*Work required:* Scan the records for "panel" and copy each line that contains it.

*Data extract:*
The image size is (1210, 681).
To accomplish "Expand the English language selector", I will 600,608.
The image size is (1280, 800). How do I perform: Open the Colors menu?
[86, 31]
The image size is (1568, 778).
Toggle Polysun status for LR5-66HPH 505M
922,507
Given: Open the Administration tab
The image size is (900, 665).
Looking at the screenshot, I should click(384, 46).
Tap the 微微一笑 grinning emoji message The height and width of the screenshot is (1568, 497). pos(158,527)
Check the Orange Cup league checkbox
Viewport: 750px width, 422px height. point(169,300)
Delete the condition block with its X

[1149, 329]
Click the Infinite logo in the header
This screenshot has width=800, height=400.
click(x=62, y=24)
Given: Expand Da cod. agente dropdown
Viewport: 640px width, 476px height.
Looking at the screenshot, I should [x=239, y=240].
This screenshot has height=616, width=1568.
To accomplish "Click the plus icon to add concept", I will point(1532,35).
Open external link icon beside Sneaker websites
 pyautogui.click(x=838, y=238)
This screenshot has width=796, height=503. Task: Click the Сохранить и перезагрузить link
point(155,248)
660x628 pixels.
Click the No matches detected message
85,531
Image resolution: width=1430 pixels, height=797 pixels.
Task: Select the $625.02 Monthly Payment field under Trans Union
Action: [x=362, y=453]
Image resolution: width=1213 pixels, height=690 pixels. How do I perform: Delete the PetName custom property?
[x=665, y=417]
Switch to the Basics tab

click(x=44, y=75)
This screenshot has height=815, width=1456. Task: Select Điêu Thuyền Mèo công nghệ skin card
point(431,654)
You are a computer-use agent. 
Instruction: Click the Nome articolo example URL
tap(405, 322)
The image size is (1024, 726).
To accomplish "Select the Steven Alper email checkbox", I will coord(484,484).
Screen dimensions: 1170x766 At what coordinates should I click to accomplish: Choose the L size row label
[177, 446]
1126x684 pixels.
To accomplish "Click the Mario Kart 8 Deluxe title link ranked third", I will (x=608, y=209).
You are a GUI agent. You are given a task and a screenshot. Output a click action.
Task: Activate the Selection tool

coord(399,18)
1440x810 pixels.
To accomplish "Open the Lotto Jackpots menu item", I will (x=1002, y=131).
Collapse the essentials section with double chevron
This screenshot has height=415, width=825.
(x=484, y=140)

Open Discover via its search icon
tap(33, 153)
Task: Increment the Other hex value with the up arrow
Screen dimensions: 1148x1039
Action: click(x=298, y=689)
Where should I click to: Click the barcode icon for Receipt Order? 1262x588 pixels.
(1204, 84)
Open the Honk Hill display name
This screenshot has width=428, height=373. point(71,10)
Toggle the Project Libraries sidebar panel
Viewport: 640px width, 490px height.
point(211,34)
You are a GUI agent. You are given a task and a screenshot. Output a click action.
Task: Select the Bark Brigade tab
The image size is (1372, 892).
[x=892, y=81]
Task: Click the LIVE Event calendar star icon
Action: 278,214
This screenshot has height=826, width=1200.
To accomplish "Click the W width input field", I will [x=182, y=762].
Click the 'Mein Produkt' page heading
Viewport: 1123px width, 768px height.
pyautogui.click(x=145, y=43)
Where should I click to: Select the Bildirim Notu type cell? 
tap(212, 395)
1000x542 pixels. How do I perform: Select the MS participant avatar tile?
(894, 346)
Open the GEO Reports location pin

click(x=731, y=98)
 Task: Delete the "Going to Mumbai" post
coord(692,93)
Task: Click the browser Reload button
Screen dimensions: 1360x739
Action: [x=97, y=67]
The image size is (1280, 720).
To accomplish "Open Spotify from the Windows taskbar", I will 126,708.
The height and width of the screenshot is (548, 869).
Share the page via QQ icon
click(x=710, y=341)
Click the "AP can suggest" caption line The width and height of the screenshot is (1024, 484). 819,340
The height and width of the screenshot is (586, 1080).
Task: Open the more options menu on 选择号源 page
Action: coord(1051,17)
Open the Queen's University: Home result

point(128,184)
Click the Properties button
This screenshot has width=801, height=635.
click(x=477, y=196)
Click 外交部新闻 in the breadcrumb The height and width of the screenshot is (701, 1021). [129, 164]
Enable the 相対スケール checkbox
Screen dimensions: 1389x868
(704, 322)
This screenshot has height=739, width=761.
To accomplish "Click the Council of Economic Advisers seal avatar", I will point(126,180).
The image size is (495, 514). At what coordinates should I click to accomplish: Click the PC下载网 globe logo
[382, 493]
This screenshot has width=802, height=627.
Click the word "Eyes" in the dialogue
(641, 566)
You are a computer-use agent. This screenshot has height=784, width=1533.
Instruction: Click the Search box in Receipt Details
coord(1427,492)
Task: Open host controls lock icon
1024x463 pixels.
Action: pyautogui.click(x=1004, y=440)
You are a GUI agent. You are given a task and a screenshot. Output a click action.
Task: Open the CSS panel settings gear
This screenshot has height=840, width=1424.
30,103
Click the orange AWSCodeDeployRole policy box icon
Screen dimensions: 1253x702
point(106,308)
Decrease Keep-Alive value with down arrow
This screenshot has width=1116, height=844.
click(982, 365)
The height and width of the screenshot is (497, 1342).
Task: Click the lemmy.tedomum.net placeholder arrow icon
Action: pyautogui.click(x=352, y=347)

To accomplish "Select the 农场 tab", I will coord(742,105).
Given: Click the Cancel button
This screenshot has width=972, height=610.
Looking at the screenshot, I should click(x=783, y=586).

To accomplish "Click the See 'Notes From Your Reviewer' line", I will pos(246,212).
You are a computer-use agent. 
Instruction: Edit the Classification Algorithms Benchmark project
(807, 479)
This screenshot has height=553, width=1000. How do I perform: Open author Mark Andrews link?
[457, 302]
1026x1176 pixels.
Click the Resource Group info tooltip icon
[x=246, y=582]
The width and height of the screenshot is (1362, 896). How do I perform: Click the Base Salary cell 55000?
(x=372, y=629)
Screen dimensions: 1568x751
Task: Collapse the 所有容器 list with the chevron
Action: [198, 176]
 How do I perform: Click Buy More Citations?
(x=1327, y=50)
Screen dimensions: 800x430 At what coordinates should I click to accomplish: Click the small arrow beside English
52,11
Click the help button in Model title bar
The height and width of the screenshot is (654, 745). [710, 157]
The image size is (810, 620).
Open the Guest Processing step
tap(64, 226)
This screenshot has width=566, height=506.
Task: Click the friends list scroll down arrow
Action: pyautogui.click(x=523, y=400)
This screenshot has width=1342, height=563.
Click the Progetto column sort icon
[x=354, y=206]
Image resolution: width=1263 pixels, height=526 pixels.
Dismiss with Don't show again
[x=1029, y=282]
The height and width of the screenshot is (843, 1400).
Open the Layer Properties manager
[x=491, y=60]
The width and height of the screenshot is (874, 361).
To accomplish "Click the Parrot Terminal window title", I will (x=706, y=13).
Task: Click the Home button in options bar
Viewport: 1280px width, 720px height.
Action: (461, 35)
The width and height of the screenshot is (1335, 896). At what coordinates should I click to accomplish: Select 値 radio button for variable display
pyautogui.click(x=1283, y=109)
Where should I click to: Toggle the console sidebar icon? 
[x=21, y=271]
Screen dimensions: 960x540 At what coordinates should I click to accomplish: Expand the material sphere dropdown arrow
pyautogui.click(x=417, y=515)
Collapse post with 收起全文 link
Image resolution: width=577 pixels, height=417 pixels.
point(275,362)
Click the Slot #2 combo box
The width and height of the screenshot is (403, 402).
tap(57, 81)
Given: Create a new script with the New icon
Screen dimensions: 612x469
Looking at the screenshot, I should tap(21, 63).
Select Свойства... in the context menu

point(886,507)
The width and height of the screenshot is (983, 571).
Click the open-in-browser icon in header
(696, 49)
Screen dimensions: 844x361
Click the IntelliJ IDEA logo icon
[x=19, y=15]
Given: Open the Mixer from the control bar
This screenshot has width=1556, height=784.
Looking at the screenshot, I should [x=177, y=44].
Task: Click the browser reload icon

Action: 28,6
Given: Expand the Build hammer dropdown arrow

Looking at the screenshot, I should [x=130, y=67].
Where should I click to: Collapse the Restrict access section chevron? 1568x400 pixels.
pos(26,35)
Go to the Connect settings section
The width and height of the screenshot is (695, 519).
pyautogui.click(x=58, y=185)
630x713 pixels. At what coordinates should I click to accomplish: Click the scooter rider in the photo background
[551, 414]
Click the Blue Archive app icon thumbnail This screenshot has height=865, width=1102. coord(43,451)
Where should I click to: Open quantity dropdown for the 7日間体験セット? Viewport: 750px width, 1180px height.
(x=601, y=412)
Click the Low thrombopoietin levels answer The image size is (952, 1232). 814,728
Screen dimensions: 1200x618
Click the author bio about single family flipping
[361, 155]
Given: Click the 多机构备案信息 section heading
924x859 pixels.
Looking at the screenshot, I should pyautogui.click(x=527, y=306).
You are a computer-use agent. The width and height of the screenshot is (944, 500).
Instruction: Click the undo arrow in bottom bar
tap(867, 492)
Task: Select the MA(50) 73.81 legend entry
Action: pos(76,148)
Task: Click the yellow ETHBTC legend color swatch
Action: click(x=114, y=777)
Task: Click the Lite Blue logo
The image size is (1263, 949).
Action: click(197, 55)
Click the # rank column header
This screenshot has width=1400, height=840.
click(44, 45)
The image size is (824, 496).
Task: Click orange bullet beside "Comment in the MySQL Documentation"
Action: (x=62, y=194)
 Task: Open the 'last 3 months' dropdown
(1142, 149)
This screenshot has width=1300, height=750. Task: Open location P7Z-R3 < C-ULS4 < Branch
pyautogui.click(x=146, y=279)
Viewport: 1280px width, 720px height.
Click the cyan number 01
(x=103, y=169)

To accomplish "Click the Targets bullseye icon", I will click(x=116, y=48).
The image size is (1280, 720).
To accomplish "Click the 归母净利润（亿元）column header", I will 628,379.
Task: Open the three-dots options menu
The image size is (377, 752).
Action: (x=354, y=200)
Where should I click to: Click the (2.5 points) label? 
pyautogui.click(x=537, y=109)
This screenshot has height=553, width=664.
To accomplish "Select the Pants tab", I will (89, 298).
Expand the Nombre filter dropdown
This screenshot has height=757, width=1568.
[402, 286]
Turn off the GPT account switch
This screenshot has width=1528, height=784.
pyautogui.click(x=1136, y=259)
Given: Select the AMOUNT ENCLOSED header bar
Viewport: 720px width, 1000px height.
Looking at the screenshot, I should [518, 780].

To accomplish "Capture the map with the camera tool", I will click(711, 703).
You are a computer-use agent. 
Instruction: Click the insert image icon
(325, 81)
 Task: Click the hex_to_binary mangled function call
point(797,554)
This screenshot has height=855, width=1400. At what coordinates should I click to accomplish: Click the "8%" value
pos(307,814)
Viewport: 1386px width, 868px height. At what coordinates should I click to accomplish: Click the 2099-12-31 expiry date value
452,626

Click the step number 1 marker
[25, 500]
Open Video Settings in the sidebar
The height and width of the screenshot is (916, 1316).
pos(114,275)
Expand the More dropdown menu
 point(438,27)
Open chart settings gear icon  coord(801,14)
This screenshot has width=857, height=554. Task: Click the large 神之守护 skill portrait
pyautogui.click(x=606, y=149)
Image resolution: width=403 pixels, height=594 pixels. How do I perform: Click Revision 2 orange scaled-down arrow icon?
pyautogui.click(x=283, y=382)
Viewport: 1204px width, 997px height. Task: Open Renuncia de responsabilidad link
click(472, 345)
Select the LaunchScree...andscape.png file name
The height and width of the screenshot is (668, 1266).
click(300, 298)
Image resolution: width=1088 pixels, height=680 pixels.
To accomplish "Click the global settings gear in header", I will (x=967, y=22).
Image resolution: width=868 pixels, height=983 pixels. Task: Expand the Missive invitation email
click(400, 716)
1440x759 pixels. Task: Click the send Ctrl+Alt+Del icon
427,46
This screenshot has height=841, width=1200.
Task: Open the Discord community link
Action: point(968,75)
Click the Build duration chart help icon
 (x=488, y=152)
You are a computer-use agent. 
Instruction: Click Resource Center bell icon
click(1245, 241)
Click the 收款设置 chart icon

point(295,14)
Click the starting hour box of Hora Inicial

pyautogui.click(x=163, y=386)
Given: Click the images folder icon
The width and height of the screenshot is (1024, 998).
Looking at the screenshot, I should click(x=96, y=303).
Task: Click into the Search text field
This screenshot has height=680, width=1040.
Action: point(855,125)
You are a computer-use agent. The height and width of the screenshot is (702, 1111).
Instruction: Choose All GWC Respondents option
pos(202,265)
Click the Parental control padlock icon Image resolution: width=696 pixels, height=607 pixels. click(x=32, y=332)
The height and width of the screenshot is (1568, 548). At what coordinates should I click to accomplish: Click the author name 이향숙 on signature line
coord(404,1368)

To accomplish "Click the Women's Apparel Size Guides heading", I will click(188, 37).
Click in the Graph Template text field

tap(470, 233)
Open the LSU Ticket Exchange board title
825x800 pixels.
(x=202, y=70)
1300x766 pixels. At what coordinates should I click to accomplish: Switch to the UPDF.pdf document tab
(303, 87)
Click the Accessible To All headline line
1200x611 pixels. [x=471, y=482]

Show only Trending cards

*Written answer:*
Toggle the Project Libraries sidebar panel
Task: Open the CSS panel settings gear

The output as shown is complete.